1. 宿主工程改造：研究人员选用恶臭假单胞菌 KT2440 作为宿主，通过一系列基因编辑操作，敲除 oplBA、PP_5182 和 davAB 基因，构建出 LP 菌株。该菌株丧失了分解代谢 C5 和 C6 内酰胺的能力，也无法产生 VL 前体 5 - 氨基戊酸（5-AVA），为后续的异源内酰胺生产提供了稳定的宿主环境。
2. PKS 途径设计与验证：受氟维菌素生物合成途径启发，研究人员精心设计了生产 VL 和 α- 取代 VL 的 PKS 途径。此途径涵盖 β- 氨基酸加载、嵌合 PKS 和延伸单元生产三个关键部分。体外实验成功验证了 β- 氨基酸加载途径的功能，确保了后续实验的可行性。
3. 体内生产 α- 乙基戊内酰胺（EVL）：以 EVL 为初始目标，研究人员将 PKS 生产途径拆分为三个遗传部分，分别导入 LP 菌株基因组的不同 attB 位点。经过一系列优化，包括密码子优化、培养基优化以及增加关键酶基因的拷贝数等，最终使 EVL 产量大幅提升，最高可达 1.82mg/L，实现了从低产量到较高产量的突破。
4. 体内生产 VL 及其他 α- 取代 VL：通过 AT 结构域交换策略，研究人员成功利用不同的延伸单元生产出 VL、α- 甲基戊内酰胺（MVL）和 α- 异丁酰戊内酰胺（IBVL）。在这个过程中，发现低水平的 FlvJ 是限制产量的普遍瓶颈。此外，还通过全模块交换策略进一步拓展了 PKS 工程的多样性，为生产更多不同类型的内酰胺类似物提供了新的思路和方法。
5. 可持续生产与立体控制：利用可再生碳源（如高粱木质纤维素生物质水解物），研究人员成功生产出 VL 和 α- 取代 VL，彰显了该生产方式的可持续性。同时，PKS 的立体选择性保证了产物为对映纯的化合物，这对于合成具有特定性能的聚合物至关重要，比如能够影响聚合物的热、机械和光学性质等，在材料合成领域具有重要意义。

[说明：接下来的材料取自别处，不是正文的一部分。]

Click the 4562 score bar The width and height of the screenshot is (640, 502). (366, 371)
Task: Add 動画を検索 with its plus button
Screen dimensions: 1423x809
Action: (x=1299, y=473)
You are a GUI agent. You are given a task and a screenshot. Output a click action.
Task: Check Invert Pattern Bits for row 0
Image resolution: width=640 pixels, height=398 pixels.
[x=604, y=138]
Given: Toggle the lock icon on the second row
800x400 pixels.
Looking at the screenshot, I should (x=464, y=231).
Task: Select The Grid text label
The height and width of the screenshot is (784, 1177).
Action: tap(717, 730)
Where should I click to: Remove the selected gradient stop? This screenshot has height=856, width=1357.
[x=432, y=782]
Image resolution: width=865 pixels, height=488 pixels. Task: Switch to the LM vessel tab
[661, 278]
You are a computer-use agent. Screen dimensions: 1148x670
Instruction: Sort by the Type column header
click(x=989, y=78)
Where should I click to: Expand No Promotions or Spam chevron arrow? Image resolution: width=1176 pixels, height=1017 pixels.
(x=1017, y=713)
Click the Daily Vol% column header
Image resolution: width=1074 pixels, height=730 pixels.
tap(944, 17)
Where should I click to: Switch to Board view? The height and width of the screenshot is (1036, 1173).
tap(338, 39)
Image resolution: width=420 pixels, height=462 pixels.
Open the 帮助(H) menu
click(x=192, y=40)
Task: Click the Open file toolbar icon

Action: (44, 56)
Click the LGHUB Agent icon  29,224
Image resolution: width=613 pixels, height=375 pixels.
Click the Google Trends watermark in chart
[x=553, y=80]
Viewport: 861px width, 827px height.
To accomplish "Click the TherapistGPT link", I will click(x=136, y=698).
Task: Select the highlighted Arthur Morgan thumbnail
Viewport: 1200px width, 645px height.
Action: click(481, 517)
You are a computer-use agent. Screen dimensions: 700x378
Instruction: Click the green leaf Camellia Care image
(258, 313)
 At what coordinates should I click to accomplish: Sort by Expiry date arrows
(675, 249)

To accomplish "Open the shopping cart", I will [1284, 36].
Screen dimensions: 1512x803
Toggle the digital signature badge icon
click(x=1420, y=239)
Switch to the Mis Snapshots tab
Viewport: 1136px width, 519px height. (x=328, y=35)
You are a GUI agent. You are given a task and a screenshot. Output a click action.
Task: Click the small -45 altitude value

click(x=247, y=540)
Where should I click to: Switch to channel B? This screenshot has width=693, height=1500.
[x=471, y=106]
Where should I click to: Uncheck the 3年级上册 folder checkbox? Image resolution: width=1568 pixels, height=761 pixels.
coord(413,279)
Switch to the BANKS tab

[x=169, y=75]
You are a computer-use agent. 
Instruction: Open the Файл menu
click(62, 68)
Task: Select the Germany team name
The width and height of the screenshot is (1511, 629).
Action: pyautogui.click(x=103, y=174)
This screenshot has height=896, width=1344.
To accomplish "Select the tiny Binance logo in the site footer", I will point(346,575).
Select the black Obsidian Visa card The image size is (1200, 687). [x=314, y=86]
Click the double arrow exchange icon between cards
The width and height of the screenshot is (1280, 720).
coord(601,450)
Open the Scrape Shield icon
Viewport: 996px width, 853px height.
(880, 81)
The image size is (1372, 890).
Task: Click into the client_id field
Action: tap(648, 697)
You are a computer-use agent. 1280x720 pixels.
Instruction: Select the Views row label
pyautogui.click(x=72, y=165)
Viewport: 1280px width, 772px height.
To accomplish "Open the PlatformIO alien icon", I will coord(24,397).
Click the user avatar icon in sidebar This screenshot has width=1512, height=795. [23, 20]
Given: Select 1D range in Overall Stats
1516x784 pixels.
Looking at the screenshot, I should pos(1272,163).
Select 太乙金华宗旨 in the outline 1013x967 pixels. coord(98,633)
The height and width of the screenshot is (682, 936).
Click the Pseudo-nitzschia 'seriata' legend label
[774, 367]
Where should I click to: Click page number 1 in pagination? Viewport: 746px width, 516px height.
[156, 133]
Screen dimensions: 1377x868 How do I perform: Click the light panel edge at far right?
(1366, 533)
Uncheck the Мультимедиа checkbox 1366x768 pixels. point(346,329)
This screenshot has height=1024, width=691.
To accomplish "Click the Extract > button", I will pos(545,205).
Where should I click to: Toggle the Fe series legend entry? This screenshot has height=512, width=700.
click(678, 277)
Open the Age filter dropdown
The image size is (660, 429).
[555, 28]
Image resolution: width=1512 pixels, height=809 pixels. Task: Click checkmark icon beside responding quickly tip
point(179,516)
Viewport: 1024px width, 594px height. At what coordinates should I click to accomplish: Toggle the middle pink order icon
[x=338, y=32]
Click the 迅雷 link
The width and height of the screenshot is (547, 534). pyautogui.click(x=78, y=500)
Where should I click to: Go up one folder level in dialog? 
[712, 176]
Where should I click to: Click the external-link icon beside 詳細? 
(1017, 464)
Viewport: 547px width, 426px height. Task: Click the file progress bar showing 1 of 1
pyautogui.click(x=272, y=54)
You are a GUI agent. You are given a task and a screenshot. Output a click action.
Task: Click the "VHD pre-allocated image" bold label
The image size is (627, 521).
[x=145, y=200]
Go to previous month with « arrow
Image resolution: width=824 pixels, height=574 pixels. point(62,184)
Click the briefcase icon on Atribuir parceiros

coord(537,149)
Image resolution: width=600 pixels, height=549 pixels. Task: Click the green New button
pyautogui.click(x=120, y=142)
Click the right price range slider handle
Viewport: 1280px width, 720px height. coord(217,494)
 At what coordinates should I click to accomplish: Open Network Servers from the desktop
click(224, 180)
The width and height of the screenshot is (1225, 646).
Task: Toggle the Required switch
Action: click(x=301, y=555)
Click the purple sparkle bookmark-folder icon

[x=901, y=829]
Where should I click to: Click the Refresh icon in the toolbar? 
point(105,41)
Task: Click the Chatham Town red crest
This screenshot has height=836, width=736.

6. α- 取代 VL 的聚合：研究人员采用 “特洛伊木马” 策略，成功实现了 VL 和外消旋 MVL 的聚合，合成了具有特定性能的聚酰胺。同时，通过可逆加成 - 断裂链转移（RAFT）聚合反应，制备了具有潜在生物医学应用的生物衍生聚合物，为内酰胺类化合物在生物医学领域的应用开辟了新的道路。
   在研究结论与讨论部分，这项研究充分展示了 PKS 在合成生物学和逆向生物合成策略中的巨大潜力。通过对 PKS 的重编程，研究人员成功生产出多种内酰胺类化合物，为生物合成领域增添了新的成员。尽管目前基于 PKS 的逆向生物合成存在产量较低的问题，但通过多组学指导的优化策略，产量已有显著提升，展现出进一步优化的巨大潜力。而且，与化学合成相比，PKS 生物合成具有利用可再生碳源和立体选择性生产对映纯化合物的优势，这为后续合成具有特定性能的聚合物提供了绿色、高效的方法。在未来，随着研究的不断深入，有望进一步优化工程化 PKS 的表达和宿主菌株，实现工业化规模生产。同时，将 PKS 单体多样化应用于 C6 内酰胺，也将为尼龙 - 6 材料的合成提供新的可能。这项研究为生物合成领域打开了一扇新的大门，为开发新型生物材料奠定了坚实的基础，推动了可持续化学和生物制造领域的发展。